1 Proust’s seven-volume masterpiece was published in stages between 1913 and 1927. It charts the narrator-protagonist’s apprenticeship to writing a novel, the novel that we are reading; but along the way, it undertakes a minute, painstaking, often satirical, always revealing analysis of the workings of desire in all of its forms, be that social, aesthetic, or sexual, the last of which includes heterosexual, homosexual, and lesbian desire. The title of the second volume is A l’ombre des jeunes filles en fleur [In the Shadow of Young Girls in Flower (translated by Moncrieff and Kilmartin as Within a Budding Grove]. There have been several translations of Proust’s novel into English. The translations included here are from the Moncreiff edition which was subsequently revised and updated by Terence Kilmartin, as detailed in the works-cited list.

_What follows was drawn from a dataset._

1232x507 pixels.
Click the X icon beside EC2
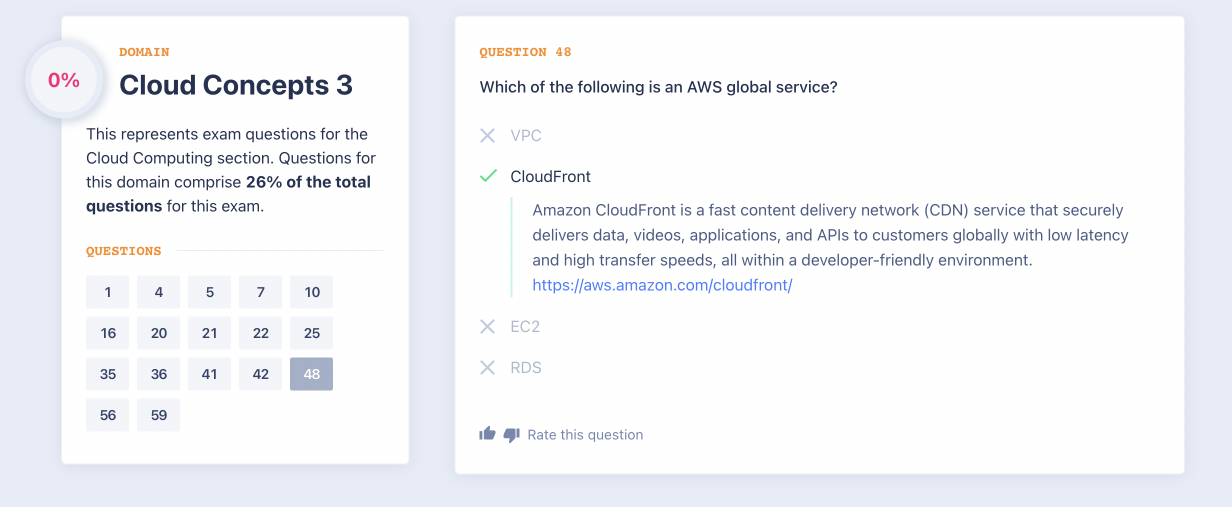[488, 326]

2 The term “frenzied women” is the accepted translation of the Greek word for the maenads or bacchantes. These latter terms are often used interchangeably, but a common distinction is that the term “maenads” is used in Greek mythology and “bacchantes” in Roman mythology.

3 Foucault’s panopticon has its origins in the surveillance towers created to manage the spread of the plague and subsequently the physical structure from which guards can watch, from all angles, every inmate in the prison. The inmates are aware of the surveillance without knowing exactly when they, over others, are being watched. They therefore internalize the awareness and anxiety of being watched even when they are not the object of the gaze. See Foucault 1995.

4 Girard elaborates a theory of triangular desire in which the certainty of possession decreases the value of the loved one in the lover’s eyes, whereas the uncertainty of possession exponentially increases their appeal. Often it is the presence of a third party – a rival in love – that increases the lover’s anxiety about the possibility of possessing the loved one and thus increases their value in his eyes (Girard).

5 “O when will I be dancing,/leaping barefoot through the night,/flinging back my head in ecstasy,/in the clear, cold, dew-fresh air—/like a playful fawn/celebrating its green joy/across the meadows—/joy that it’s escaped the fearful hunt—/as she runs beyond the hunters,/leaping past their woven nets—/they call out to their hounds/to chase her with still more speed,/but she strains every limb,/racing like a wind storm,/rejoicing by the river plain,/in places where no hunters lurk,/in the green living world/beneath the shady branches,/the foliage of the trees” (Euripides 73–4).

6 “She seized his left arm, below the elbow,/pushed her foot against the poor man’s ribs,/then tore his shoulder out. The strength she had—/it was not her own. The god put power/into those hands of hers. Meanwhile Ino,/her sister, went at the other side,/ripping off chunks of Pentheus’ flesh,/while Autonoe and all the Bacchae,/the whole crowd of them, attacked as well,/all of the women howling out together./As long as Pentheus was still alive,/he kept on screaming. The women cried in triumph—/one brandished an arm, another held a foot—/complete with hunting boot – the women’s nails/tore his ribs apart. Their hands grew bloody,/tossing bits of flesh back and forth, for fun./His body parts lie scattered everywhere—/some under rough rocks, some in the forest,/deep in the trees” (Euripides 95).

7 ECWC is the name of the bunker/cellar.